ITS WG Collaborative editing page
Follow the conventions for editing this page.
Status: Initial Draft ie. please focus on technical content, rather than wordsmithing at this stage.
Author: Yves Savourel
Handling of White Spaces
It must be possible to specify for a given element content how white spaces are to be handled (i.e. whether they are to preserve or collapsible).
Knowing whether the white spaces in a given element (especially the line-breaks) are collapsible or not is important for proper segmentation and matching when using computer assisted translation tools.
There are three main types of wrapped text:
1. Text formatted for no special reasons:
<para>This is the first sentence of the paragraph. It's followed by a second sentence.</para>
2. Text where line-breaks can be segment-breaks:
<data name="CMD_USAGE"> <value>Usage: po2xliff input[ options[ output]] Where options are: -trg : create target entries -fill: fill the target entries with the source text</value> </data>
3. Text intentionally pre-formatted for display constraints without regard for the linguistic aspects:
<print witdh="75">Copyright (C) 2005 Okapi Framework Developers This library is free software; you can redistribute it and/or modify it under the terms of the GNU Lesser General Public License as published by the Free Software Foundation; either version 2.1 of the License, or (at your option) any later version. This library is distributed in the hope that it will be useful, but WITHOUT ANY WARRANTY; without even the implied warranty of MERCHANTABILITY or FITNESS FOR A PARTICULAR PURPOSE. See the GNU Lesser General Public License for more details. You should have received a copy of the GNU Lesser General Public License along with this library; if not, write to the Free Software Foundation, Inc., 59 Temple Place, Suite 330, Boston, MA 02111-1307 USA</print>
- It is important for translation tools to make a difference between the first example (text can be collapsed safely) and the last two (text should not be collapsed).
- It is important for translation tools to have a way to address the differences between the two last examples (i.e. how line-breaks should be treated).
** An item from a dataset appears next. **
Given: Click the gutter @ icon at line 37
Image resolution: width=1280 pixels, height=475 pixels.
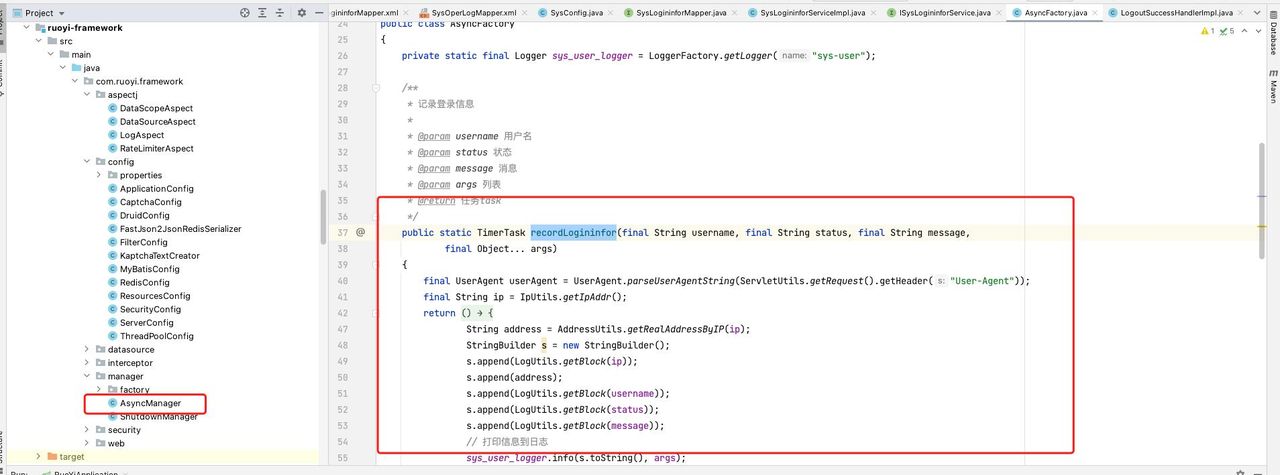Looking at the screenshot, I should click(361, 233).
- The indication of whether white-spaces should be preserved or not should be accessible from the document itself, as defining the information at the rendering level (e.g. in a CSS style-sheet) may not be accessible for the translation tool.
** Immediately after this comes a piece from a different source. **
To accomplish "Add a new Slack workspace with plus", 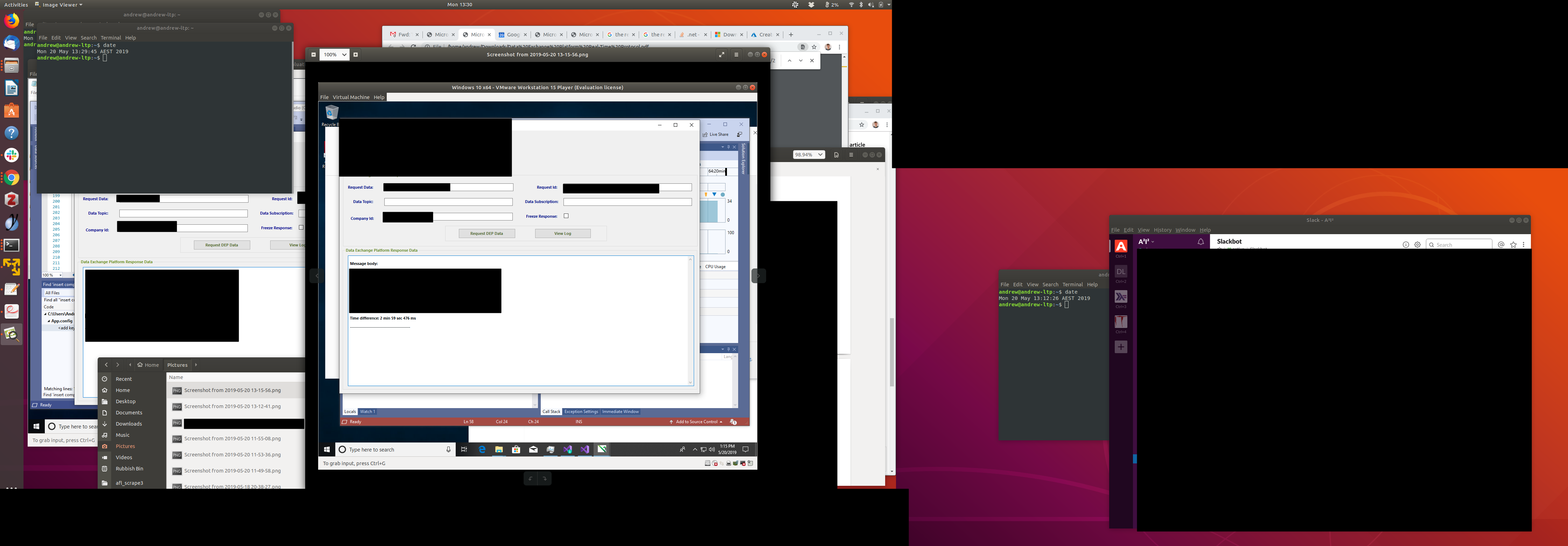I will (1121, 347).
There are case where the white space handling can be overriden at the style sheet level only, bypassing information withing the XML document itself: CSS allows the property 'white-space' (See ).
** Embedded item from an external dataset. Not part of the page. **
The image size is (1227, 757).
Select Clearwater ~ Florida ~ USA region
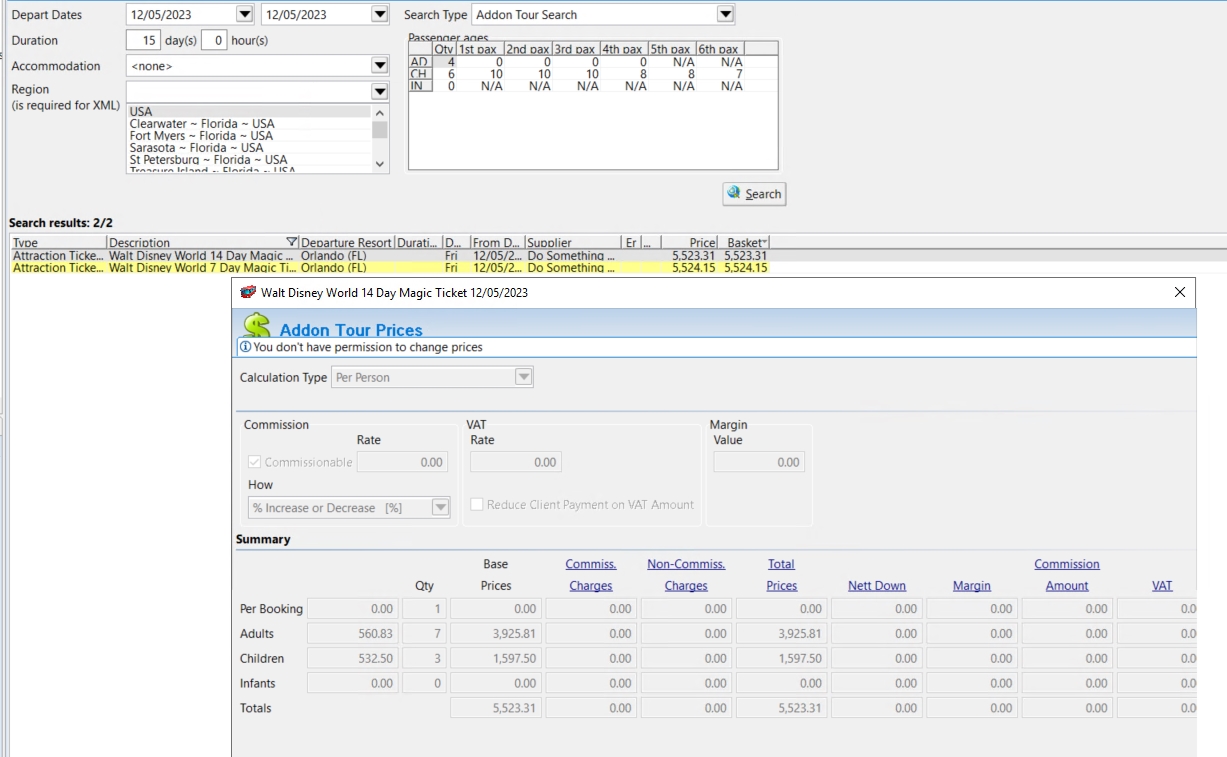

[[CL Should we possibly go for a general requirement (stated in the guidelines) along the lines of "canonicalize your XML" (see ).]]
The xml:space="preserve" attribute may provide a solution for some of these requirements at the document instance level.
YS--''' Not sure if it is important to be noted, but xml:space defines only "preserve" and "default", "default" not being necessarily "do-not-preserve". Do we have situations where "do-not-preserve" would be needed? '''
The whiteSpace constraint defined in the XML Schema Part 2: Datatypes Second Edition may provide a solution for these requirements at the schema level.
[[ GS-- Keep at least two whiteSpaces as a default for target Indian languages (e.g. Bangla, Hindi etc in order to make two words visible (i.e., separated by space). ]]